** Opening Material for this task block **

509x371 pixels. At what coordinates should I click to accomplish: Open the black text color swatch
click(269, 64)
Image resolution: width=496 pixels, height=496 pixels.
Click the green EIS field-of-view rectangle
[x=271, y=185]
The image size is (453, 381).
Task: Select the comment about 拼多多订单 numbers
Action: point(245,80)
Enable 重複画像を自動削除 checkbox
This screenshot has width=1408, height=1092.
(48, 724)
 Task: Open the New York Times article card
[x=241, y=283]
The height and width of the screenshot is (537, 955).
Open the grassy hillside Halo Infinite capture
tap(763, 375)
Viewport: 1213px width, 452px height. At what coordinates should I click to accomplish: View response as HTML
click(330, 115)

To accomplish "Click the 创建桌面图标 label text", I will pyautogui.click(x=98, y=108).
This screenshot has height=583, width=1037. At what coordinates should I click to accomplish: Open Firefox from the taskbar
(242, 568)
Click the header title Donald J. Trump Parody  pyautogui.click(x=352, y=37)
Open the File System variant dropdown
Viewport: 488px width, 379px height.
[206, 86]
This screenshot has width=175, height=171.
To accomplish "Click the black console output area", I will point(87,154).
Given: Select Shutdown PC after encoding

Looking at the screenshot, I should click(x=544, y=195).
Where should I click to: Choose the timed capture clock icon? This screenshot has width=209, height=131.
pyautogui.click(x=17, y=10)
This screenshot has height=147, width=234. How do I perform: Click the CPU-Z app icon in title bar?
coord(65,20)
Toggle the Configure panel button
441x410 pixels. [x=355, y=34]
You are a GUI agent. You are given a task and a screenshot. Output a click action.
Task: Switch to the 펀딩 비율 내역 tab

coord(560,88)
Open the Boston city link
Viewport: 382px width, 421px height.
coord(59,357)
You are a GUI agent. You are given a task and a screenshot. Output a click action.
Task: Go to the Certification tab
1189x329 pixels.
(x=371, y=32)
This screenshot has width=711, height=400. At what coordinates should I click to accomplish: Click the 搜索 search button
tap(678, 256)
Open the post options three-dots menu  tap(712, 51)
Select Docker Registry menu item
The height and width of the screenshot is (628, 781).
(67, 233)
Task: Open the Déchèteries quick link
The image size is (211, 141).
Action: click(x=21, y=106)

** Closing Material for this task block **

*Task prompt:* Output only the lines that run from the one containing "1189x329 pixels." through the last line of the material above, both included.

*Final answer:*
1189x329 pixels.
(x=371, y=32)
This screenshot has width=711, height=400. At what coordinates should I click to accomplish: Click the 搜索 search button
tap(678, 256)
Open the post options three-dots menu  tap(712, 51)
Select Docker Registry menu item
The height and width of the screenshot is (628, 781).
(67, 233)
Task: Open the Déchèteries quick link
The image size is (211, 141).
Action: click(x=21, y=106)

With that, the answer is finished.